Page MenuHomePhabricator

Cover GitLab accounts in SQL queries for affiliation setting
Closed, ResolvedPublic

Description

Looking at GitLab Merges data, e.g. on https://wikimedia.biterg.io/app/kibana#/dashboard/b2218fd0-bc11-11e8-8aac-ef7fd4d8cbad , shows numerous folks in the Submitters panel with (incorrect) "Independent" affiliation (they are WMF staff).

Update https://www.mediawiki.org/wiki/User:AKlapper_(WMF)/Bitergia_data_quality_queries afterwards.

Event Timeline

Aklapper created this task.

Note that indexing GitLab data in Perceval does not index email addresses, probably because that's non-public PII which would require auth and specific permissions before being able to pull via the GitLab API would require auth, so what we get is only a random username:

"1234567890abcdef1234567890abcdef12345678": {
    "enrollments": [],
    "identities": [
        {
            "email": null,
            "id": "1234567890abcdef1234567890abcdef12345678",
            "name": "SomeName",
            "source": "gitlab",
            "username": "someusername",
            "uuid": "1234567890abcdef1234567890abcdef12345678"
        }
    ]
}

That means in contrast to Gerrit there is nothing that would allow identifying staff or non-volunteer GitLab accounts, as we only have a random username.
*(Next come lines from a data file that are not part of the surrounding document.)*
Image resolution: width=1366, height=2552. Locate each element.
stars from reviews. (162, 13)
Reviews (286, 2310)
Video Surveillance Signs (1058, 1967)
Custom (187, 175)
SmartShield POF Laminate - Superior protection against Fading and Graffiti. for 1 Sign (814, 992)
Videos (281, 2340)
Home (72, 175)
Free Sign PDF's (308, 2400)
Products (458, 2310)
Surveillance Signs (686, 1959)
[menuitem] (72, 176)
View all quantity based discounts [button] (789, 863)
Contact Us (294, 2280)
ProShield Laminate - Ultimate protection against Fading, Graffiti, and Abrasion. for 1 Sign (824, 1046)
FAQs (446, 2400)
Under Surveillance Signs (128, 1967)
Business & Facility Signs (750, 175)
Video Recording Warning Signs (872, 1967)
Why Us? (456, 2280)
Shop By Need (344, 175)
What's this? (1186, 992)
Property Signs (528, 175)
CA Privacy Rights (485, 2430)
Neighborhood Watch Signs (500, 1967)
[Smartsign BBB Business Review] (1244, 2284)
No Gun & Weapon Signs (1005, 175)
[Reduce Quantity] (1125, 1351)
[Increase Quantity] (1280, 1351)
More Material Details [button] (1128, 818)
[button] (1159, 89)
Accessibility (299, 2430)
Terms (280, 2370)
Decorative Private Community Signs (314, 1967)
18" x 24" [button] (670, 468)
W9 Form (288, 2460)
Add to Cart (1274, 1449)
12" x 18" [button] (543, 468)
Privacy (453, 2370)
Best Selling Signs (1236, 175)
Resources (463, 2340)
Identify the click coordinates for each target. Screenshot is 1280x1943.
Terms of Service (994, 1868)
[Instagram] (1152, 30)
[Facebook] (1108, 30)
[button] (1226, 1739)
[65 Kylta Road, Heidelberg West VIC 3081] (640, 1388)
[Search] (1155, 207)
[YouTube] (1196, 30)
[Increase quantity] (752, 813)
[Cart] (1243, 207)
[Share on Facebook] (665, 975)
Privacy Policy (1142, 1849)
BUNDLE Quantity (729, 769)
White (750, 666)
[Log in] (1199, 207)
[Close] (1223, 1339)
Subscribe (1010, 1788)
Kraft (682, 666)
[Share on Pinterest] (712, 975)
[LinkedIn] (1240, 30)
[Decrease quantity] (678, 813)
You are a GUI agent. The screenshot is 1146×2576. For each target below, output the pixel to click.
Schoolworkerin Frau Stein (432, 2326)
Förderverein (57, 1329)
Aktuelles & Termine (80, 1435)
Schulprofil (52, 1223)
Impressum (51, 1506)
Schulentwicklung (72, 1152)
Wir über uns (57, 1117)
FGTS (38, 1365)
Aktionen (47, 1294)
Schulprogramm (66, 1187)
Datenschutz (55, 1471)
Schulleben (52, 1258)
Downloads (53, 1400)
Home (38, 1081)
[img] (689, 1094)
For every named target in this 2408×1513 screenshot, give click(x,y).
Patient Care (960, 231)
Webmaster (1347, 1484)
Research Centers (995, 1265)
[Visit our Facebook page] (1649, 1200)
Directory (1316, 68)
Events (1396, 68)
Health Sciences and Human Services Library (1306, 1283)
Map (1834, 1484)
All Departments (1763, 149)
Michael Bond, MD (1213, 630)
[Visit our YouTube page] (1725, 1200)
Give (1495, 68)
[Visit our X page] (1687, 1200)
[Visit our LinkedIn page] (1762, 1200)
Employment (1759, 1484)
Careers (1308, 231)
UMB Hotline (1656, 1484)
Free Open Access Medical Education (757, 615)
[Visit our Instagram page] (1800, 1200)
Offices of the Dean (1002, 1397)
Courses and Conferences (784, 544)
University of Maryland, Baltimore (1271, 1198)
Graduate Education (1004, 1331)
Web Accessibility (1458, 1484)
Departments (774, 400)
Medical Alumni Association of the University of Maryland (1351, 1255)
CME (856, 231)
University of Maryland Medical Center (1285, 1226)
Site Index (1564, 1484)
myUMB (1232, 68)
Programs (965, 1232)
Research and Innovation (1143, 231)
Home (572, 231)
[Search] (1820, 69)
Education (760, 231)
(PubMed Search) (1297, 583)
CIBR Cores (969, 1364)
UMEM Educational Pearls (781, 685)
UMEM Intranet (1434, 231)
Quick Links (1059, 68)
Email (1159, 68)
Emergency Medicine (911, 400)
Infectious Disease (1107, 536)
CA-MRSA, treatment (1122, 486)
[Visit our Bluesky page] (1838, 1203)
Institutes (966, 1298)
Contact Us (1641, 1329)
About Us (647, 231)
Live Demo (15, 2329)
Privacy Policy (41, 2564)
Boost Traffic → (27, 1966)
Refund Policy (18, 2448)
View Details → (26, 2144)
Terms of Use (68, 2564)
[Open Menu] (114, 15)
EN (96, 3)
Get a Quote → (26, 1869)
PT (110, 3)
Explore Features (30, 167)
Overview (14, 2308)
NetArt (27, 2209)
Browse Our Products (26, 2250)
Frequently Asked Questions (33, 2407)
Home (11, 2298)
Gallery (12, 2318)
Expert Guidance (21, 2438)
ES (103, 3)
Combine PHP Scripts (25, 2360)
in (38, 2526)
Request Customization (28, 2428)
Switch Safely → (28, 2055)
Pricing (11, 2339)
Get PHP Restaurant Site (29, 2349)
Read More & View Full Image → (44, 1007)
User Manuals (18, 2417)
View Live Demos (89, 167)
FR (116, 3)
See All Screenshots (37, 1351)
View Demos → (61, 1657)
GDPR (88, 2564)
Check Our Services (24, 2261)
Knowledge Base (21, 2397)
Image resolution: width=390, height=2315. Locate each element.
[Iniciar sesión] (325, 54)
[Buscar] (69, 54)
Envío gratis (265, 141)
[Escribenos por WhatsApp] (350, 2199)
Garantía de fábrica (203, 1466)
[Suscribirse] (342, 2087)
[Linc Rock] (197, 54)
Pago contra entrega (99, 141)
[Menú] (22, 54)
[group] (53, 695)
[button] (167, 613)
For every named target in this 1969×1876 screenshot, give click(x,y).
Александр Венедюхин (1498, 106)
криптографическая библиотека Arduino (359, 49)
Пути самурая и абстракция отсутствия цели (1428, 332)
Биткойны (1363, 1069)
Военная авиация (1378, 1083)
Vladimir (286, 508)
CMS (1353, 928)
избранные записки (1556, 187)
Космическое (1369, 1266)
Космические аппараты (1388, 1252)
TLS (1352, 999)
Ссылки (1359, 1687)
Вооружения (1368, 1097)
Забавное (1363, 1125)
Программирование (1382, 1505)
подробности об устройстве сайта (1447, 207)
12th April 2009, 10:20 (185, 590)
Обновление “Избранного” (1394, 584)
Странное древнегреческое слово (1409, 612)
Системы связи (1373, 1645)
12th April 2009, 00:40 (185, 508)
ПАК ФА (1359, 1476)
This will mean that our affiliation stats will become more incorrect.

DB query to list accounts not marked as affiliated is SELECT CONCAT("https://wikimedia.biterg.io/identities/hatstall/", uuid), name, username, source FROM identities WHERE source = "gitlab" AND uuid NOT IN (SELECT uuid FROM enrollments) ORDER BY uuid; but as written in the previous comment this isn't much of a help.
https://www.mediawiki.org/w/index.php?title=User%3AAKlapper_%28WMF%29%2FBitergia_data_quality_queries&type=revision&diff=5181316&oldid=5061622

Closing this as I have my query documented and updated the DB.
Going to cover the bigger underlying problem in T306769#7875745 in separate task T306770: How to identify affiliation of indexed GitLab accounts.